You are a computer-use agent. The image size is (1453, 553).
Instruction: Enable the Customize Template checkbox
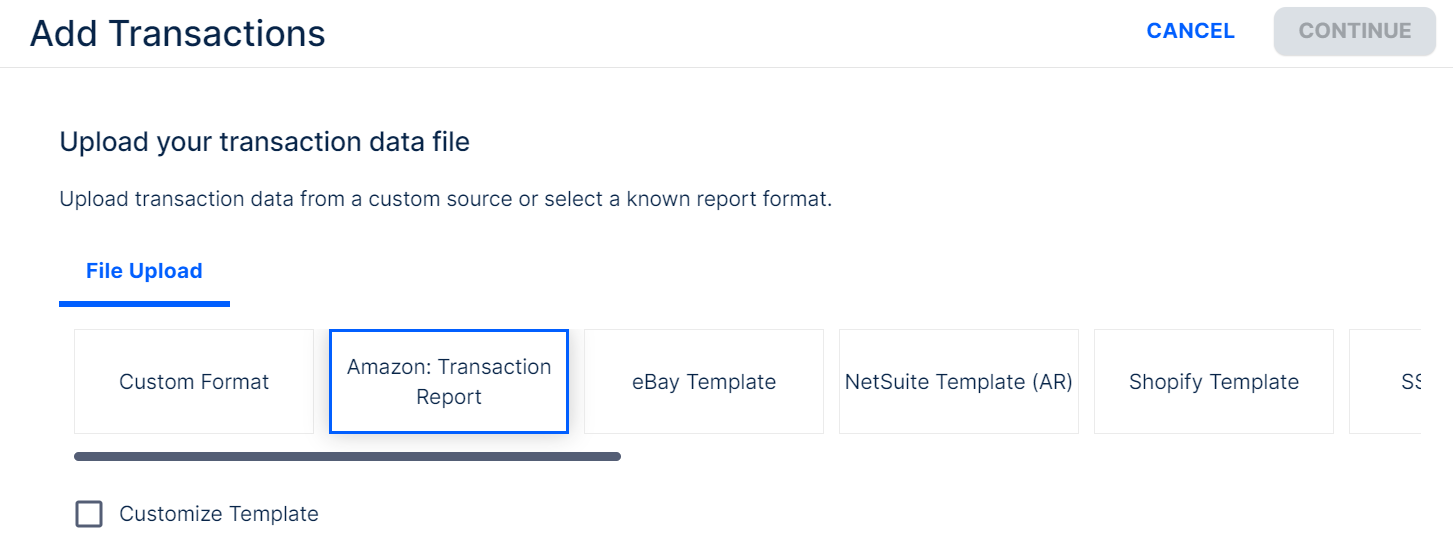[89, 514]
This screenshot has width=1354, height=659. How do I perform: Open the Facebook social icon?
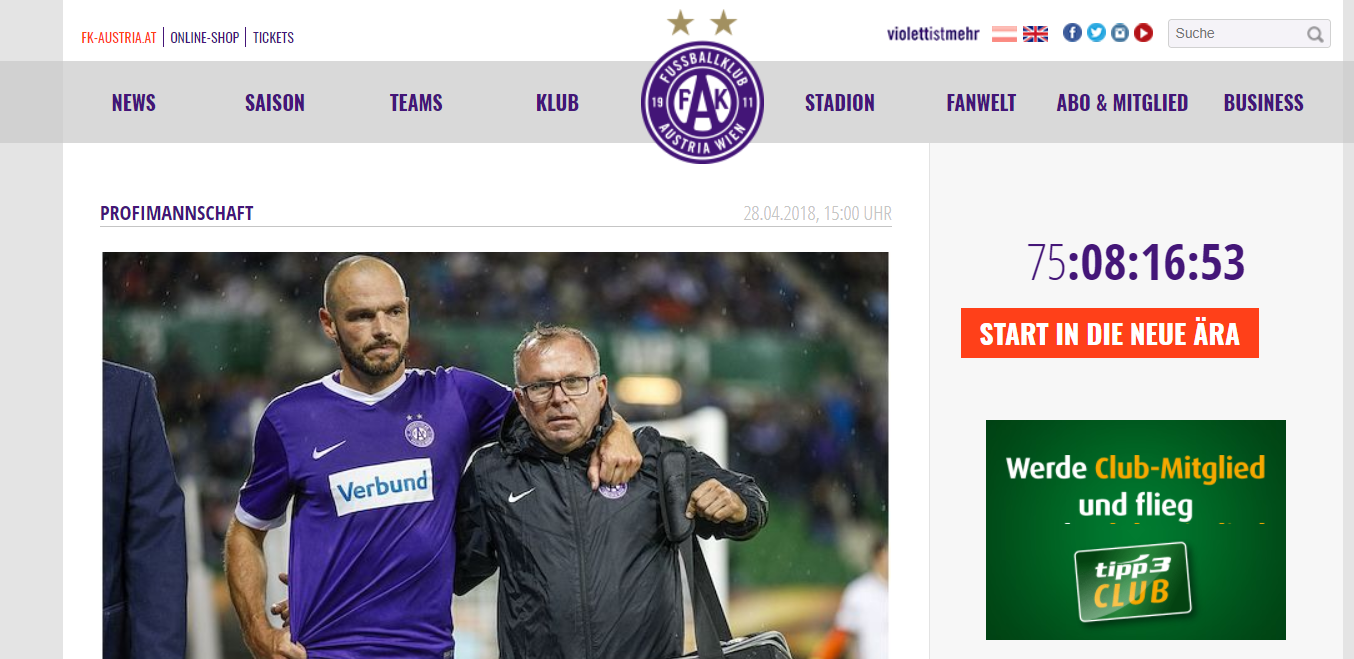tap(1072, 33)
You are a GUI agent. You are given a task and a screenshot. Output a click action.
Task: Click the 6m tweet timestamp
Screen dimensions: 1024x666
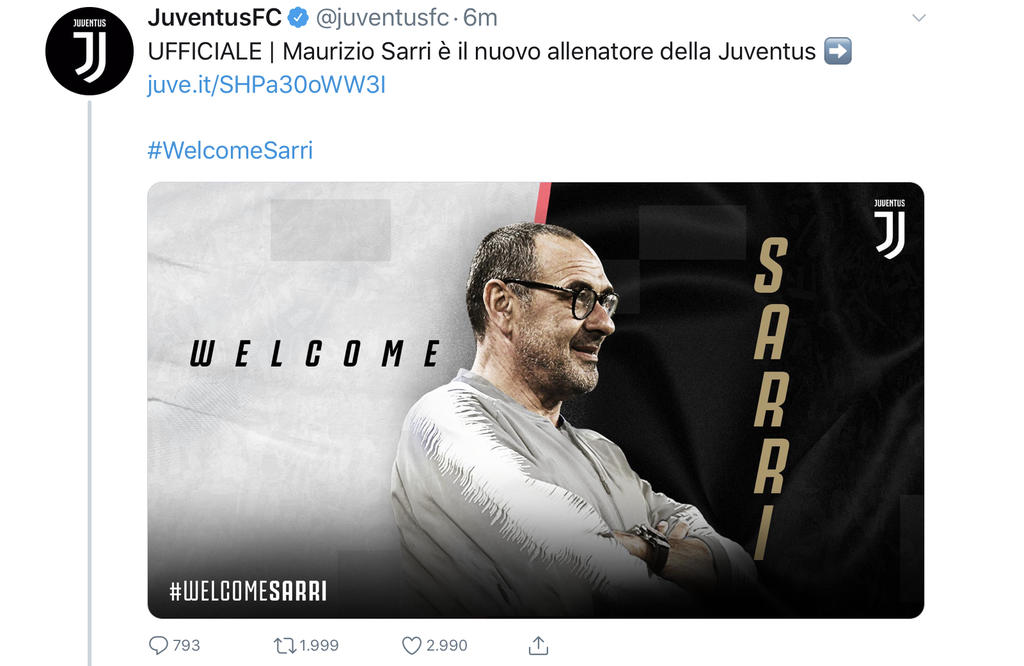pos(480,18)
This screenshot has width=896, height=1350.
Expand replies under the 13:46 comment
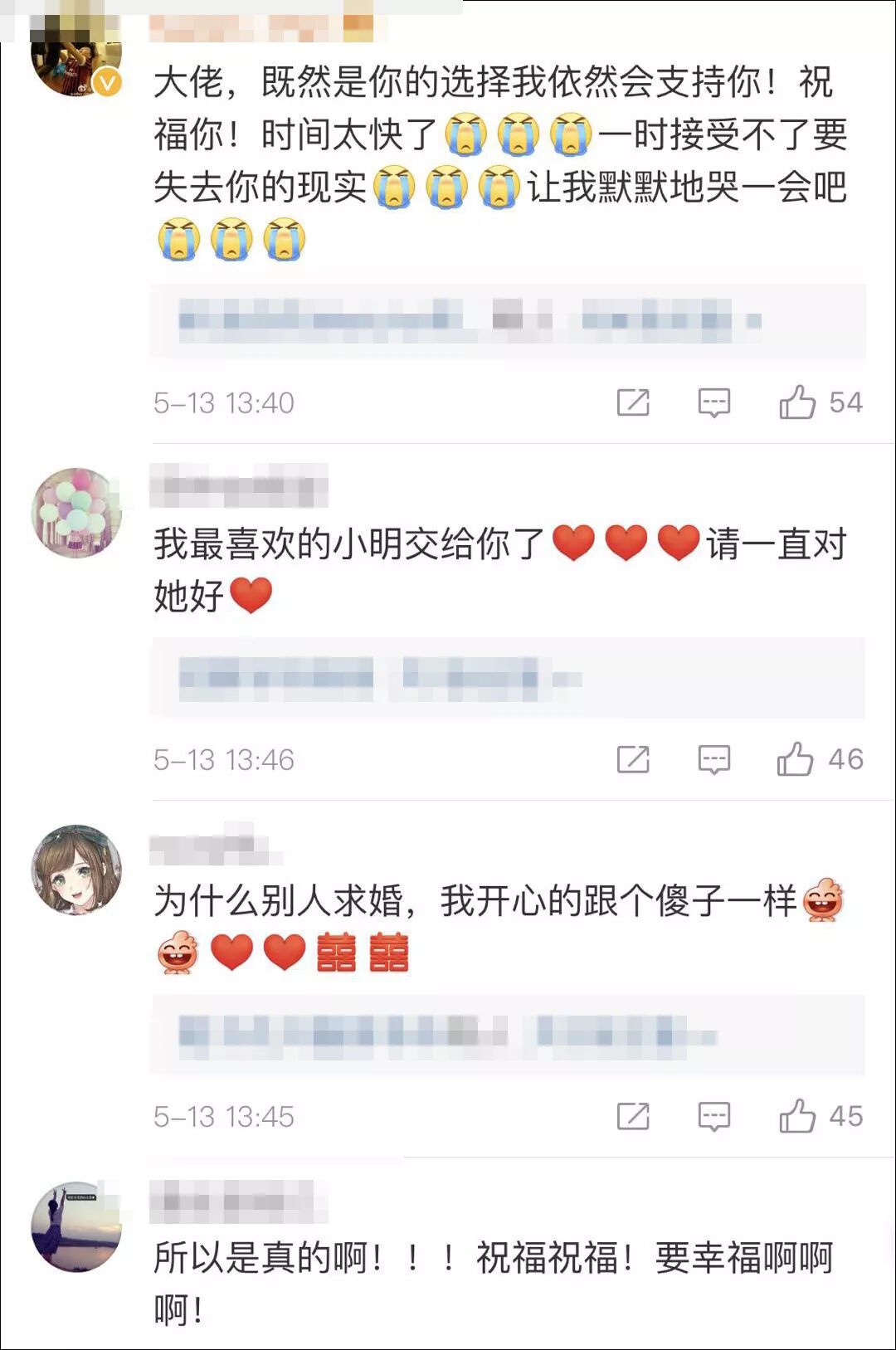pos(508,678)
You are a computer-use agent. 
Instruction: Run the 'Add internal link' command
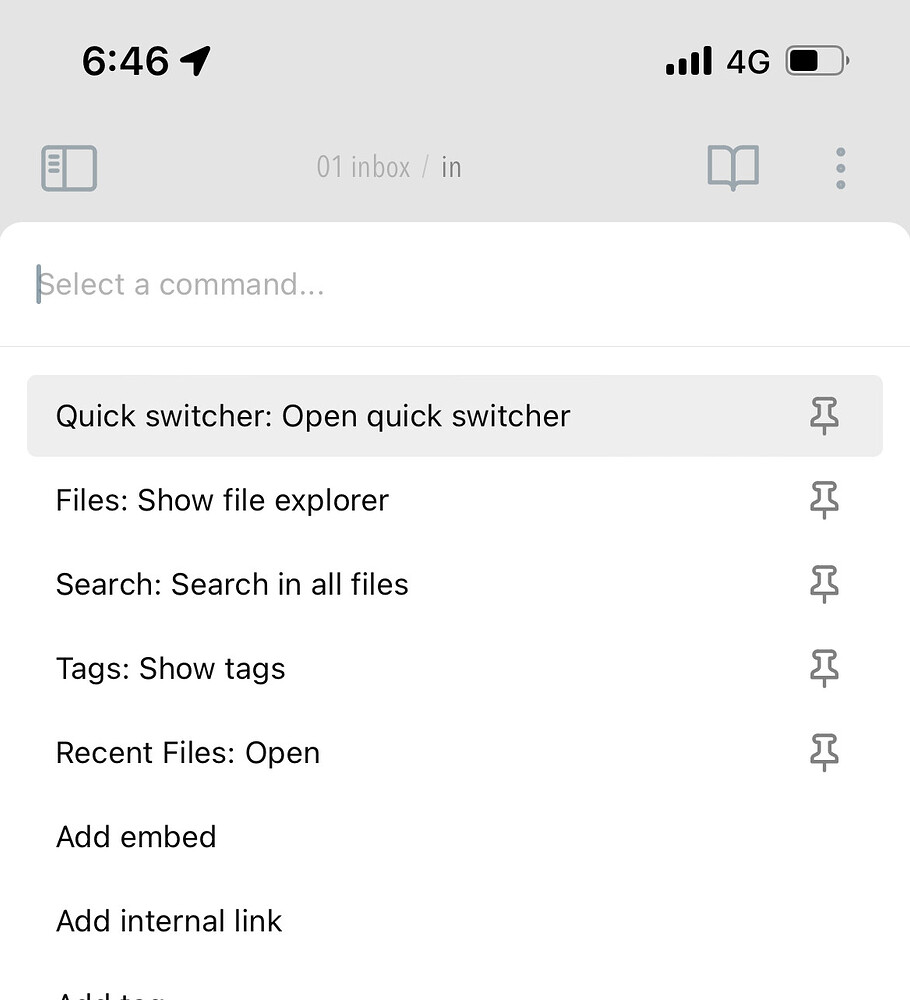(x=168, y=921)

DESCRIPTION OF THE TASK: Every line of the material that holds "computer" should be copied out as the answer.

YOUR SOLUTION:
You are a computer-use agent. The image size is (1453, 553).
You are a computer-use agent. 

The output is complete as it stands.